◆ Records provided
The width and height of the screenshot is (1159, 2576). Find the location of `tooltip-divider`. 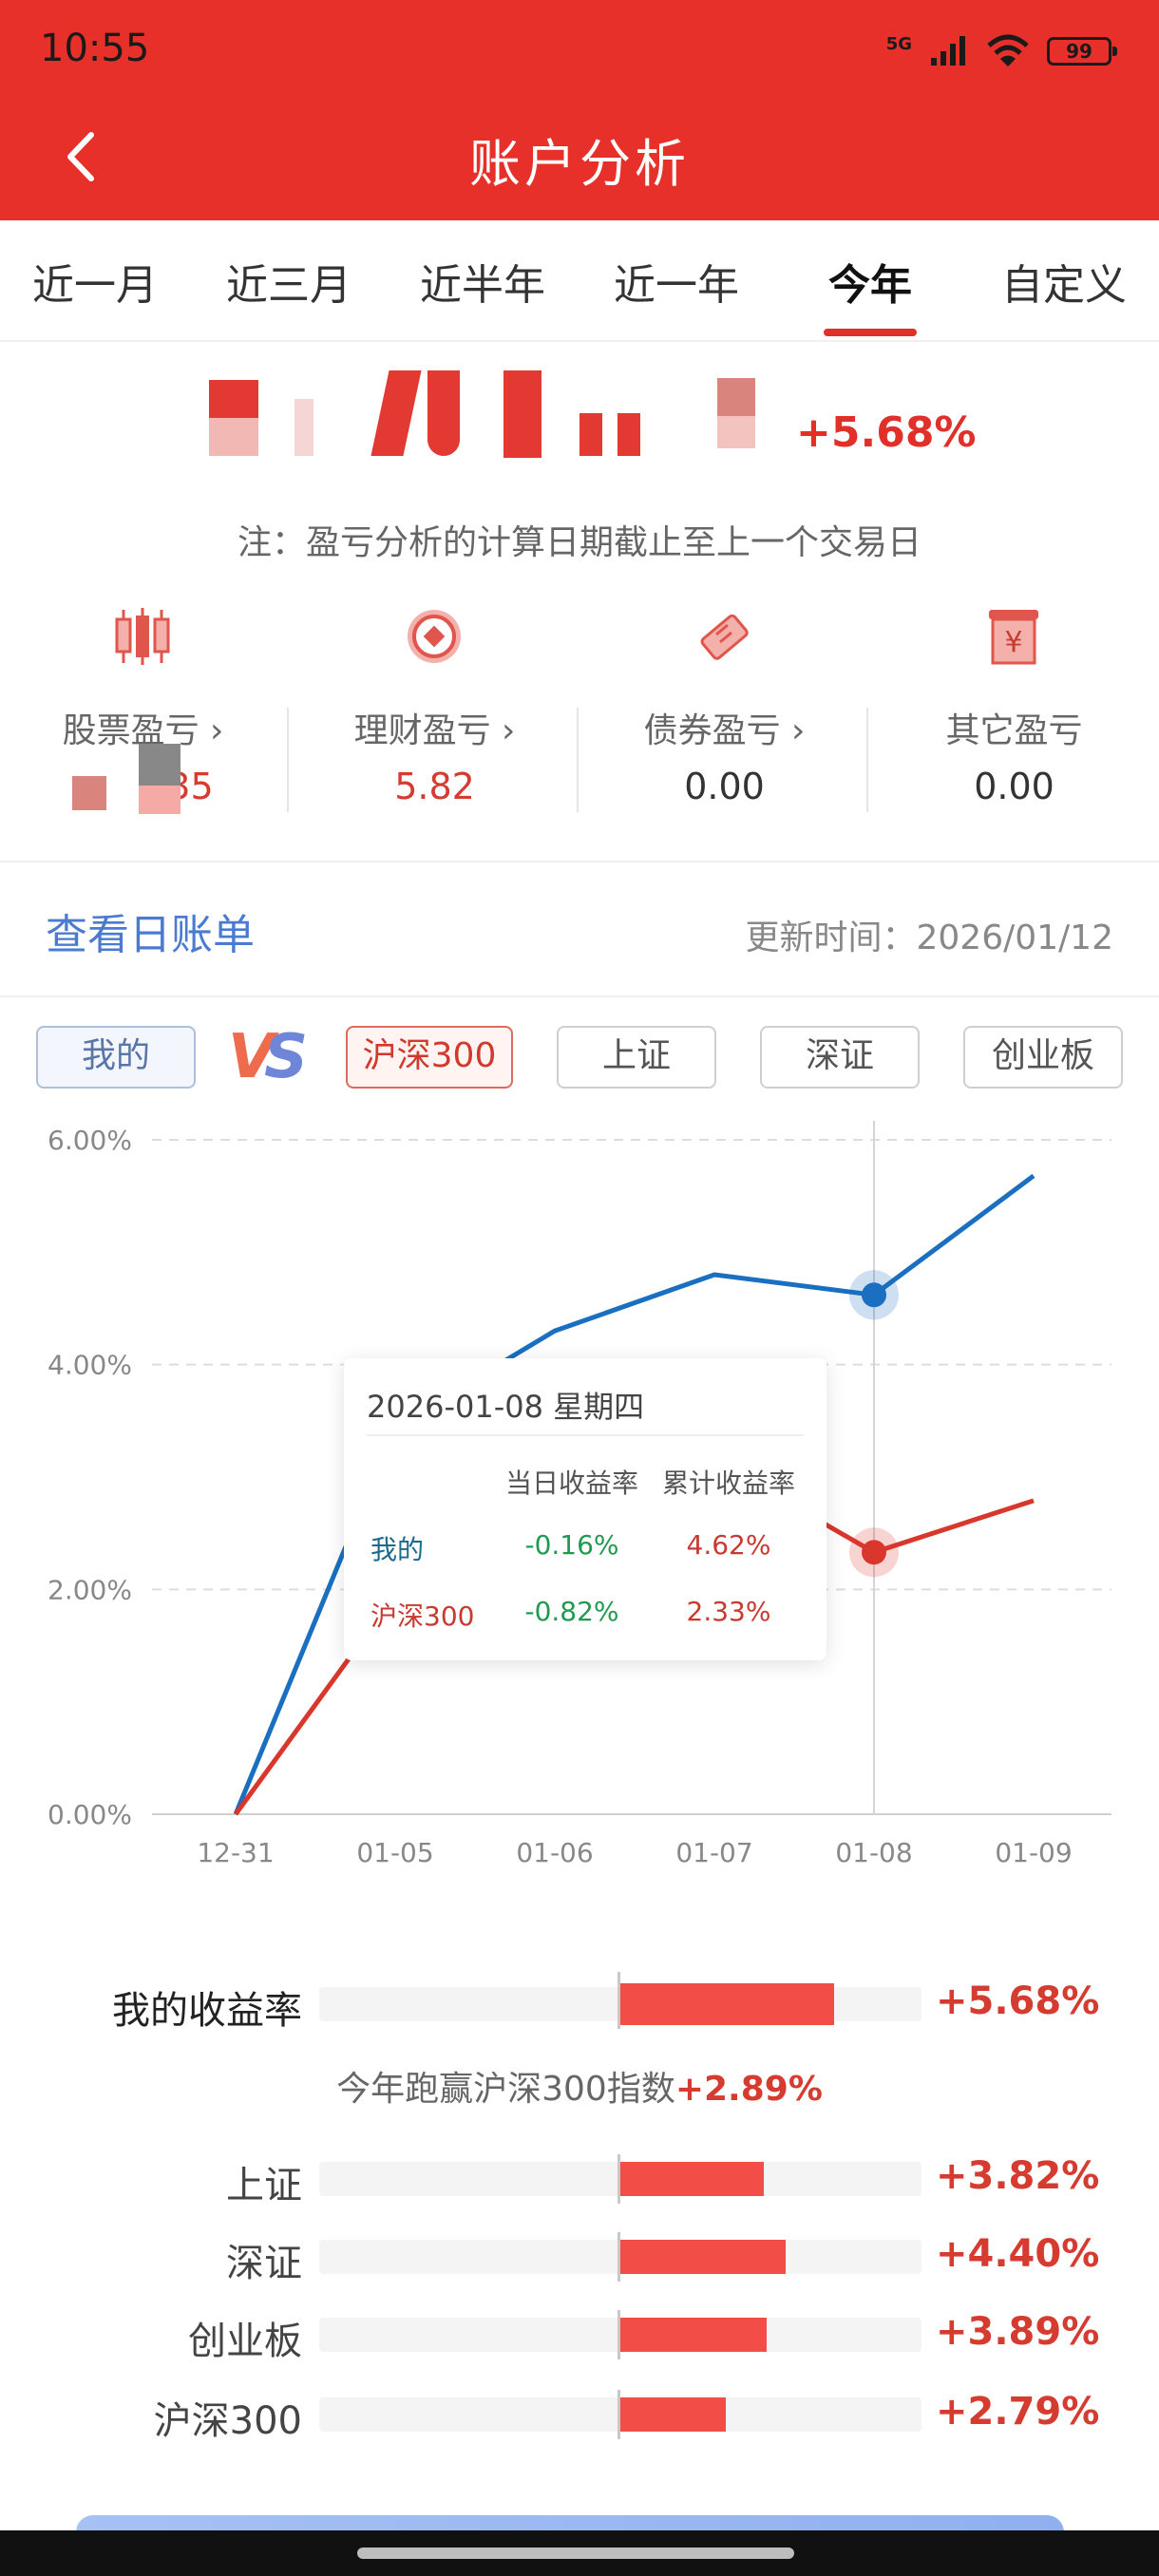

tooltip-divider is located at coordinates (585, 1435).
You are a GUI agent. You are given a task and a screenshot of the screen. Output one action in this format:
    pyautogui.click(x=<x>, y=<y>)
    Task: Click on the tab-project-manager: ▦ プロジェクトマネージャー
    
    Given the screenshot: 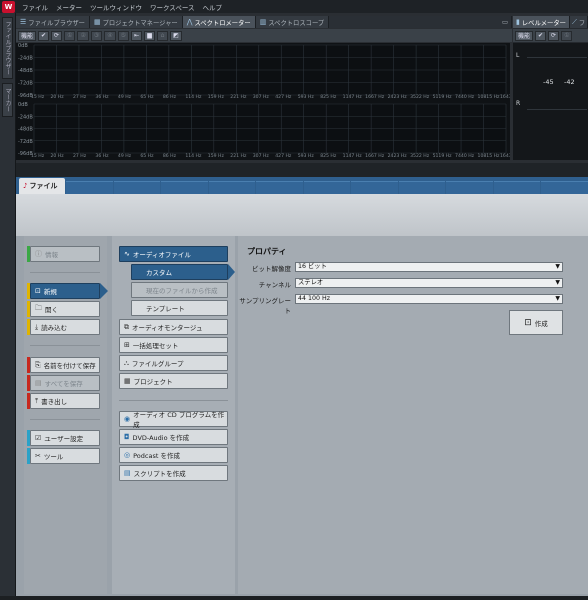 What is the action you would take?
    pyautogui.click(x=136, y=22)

◆ Task
Format the rows that begin with the line containing "You are a GUI" and end with the line containing "Task: Click on" as a numbered list, including both of those lines and leaving out any blank lines.

◆ Task answer
1. You are a GUI agent. You are given a task and a screenshot of the screen. Output one action in this format:
2.     pyautogui.click(x=<x>, y=<y>)
3.     Task: Click on the tab-project-manager: ▦ プロジェクトマネージャー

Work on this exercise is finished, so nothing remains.